EXERCISE DETAILS — Exclude the pictures and retype the entries as written.

SOURCE RECORDS —

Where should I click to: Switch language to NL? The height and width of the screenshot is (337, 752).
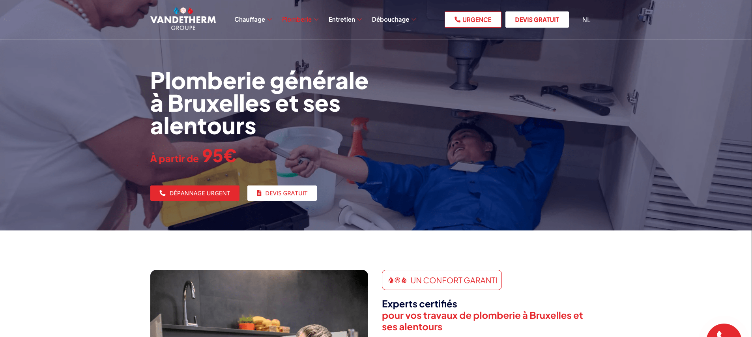pyautogui.click(x=586, y=20)
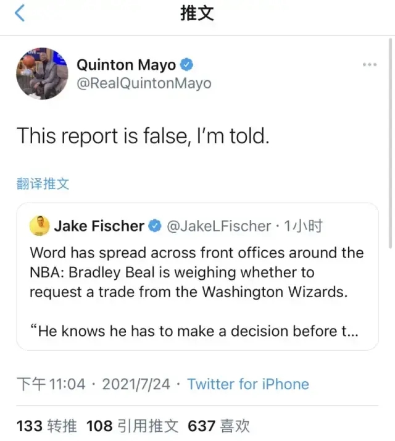
Task: Tap Jake Fischer's small avatar icon
Action: [x=40, y=226]
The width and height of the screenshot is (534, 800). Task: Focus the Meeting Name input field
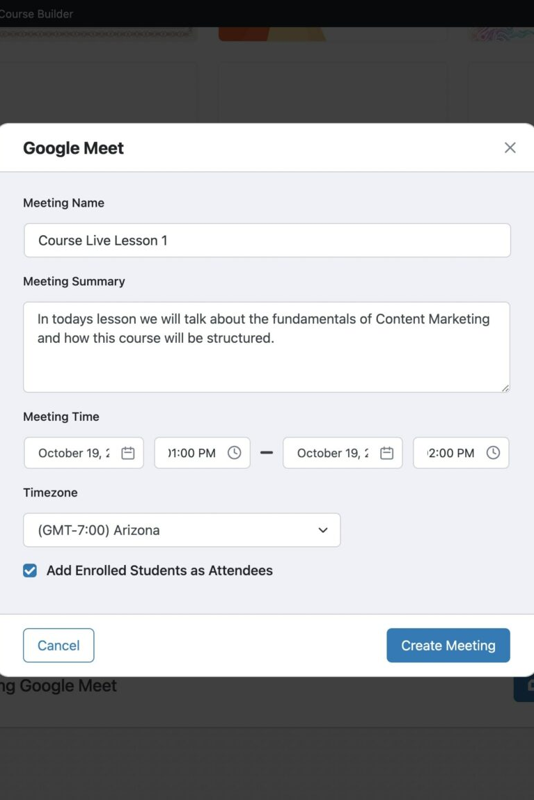click(x=267, y=241)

RESPONSE FOR THIS EXERCISE —
Where should I click to: Switch language to NL? The height and width of the screenshot is (337, 752).
pyautogui.click(x=586, y=20)
Task: Tap Jake Fischer's small avatar icon
Action: [x=40, y=226]
The width and height of the screenshot is (534, 800). Task: Focus the Meeting Name input field
click(x=267, y=241)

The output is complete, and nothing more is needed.